Jonathan Lee

Joy

Roman
Cover: Joy
Diogenes Verlag, Zürich 2024
ISBN 9783257072426
Gebunden, 384 Seiten, 25,00 EUR

Klappentext

Aus dem Englischen von Cornelia Holfelder-von der Tann. Joy Stephens' Leben lässt wenig zu wünschen übrig: Mit Mitte dreißig steht sie kurz vor der Ernennung zur Partnerin in ihrer Londoner Anwaltskanzlei, sie ist der Inbegriff einer erfolgreichen, attraktiven Karrierefrau und führt eine offene, aber verlässliche Ehe. Trotzdem bereitet Joy ihren Abgang bei Hanger, Slyde & Stein vor - bis sie bei ihrer Dankesrede vor aller Augen zehn Meter in die Tiefe stürzt. Hat ihr Anwaltskollege und Ex-Lover Peter etwas damit zu tun? Oder übt dieser funkelnde Glaspalast inmitten der flirrenden Lichter Londons einen ganz eigenen Abwärtssog aus?

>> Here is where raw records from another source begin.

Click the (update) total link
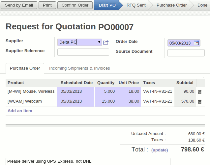Viewport: 210px width, 165px height. click(160, 150)
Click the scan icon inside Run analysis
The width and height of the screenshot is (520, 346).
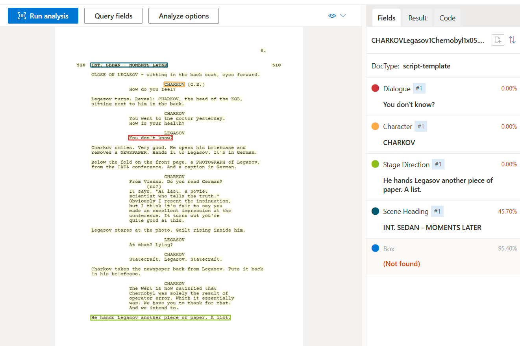(x=22, y=15)

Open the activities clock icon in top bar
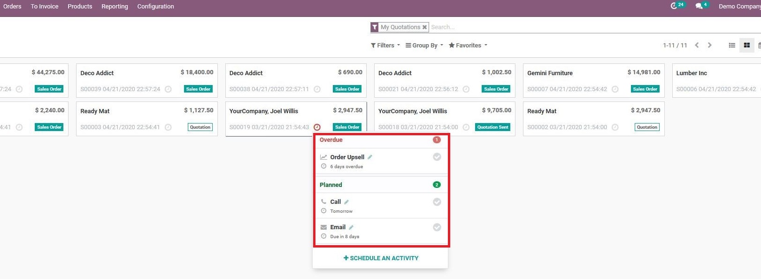coord(674,6)
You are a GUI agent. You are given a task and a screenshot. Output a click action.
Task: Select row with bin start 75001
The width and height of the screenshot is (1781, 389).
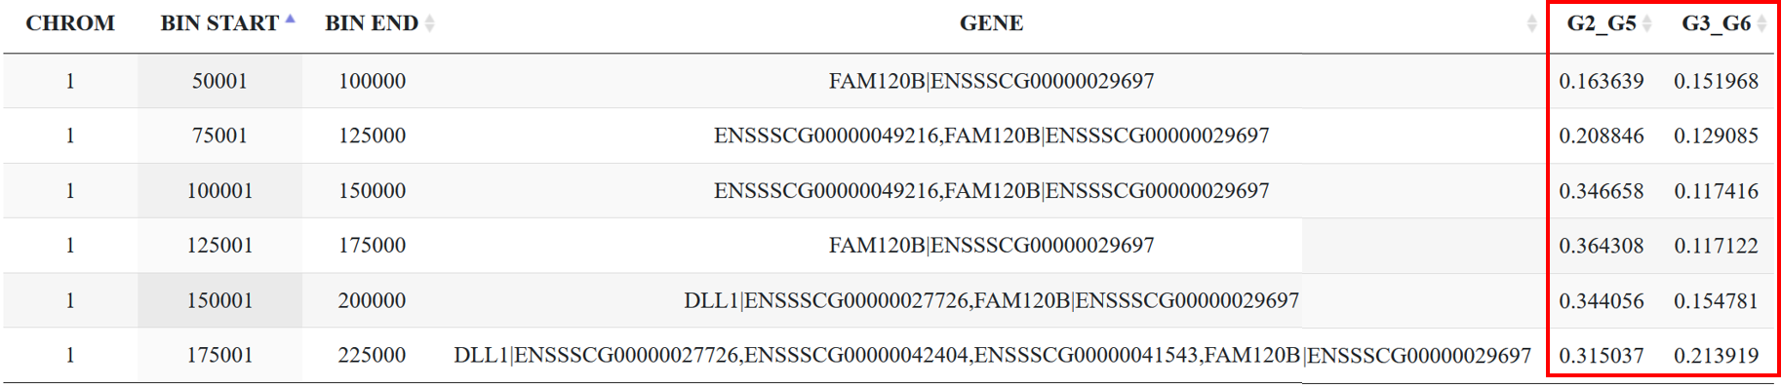click(890, 136)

Rezensionsnotiz zu Frankfurter Rundschau, 10.02.2024

Rezensentin Sylvia Staude ist gecatched von Jonathan Lees geschickt konstruiertem und sprachlich versiertem Roman. Es geht um die erfolgreiche, aber völlig überarbeitete und suizidale Junganwältin Joy, gefangen in einer lieblosen Partnerschaft und traumatisiert davon, dass vor 5 Jahren ihr Neffe unter ihrer Aufsicht verschwand. Von alldem erfahre der Leser aber nicht aus der Perspektive Joys, sondern von verschiedenen Figuren aus der Kanzlei: unter anderem Joys Kollege und Ex-Lover, die Sekretärin und ein junger indischstämmiger Angestellter im firmeneigenen Fitnessstudio. Wie Lee dabei jeder der erzählenden Figuren einen ganz eigenen, "plastischen" Sprechstil verleiht und durch diese Perspektiven hindurch ein Bild der überwiegend "furchtbaren" Kanzlei-Welt zeichne - 7 Jahre hat der Autor selbst in einer Anwaltskanzlei gearbeitet, erfährt Staude aus dem Klappentext -, scheint die Kritikerin fesselnd und gut geschrieben zu finden. Am Ende warte der Autor noch mit ein paar "Überraschungskarten im Ärmel" auf, verspricht Staude abschließend.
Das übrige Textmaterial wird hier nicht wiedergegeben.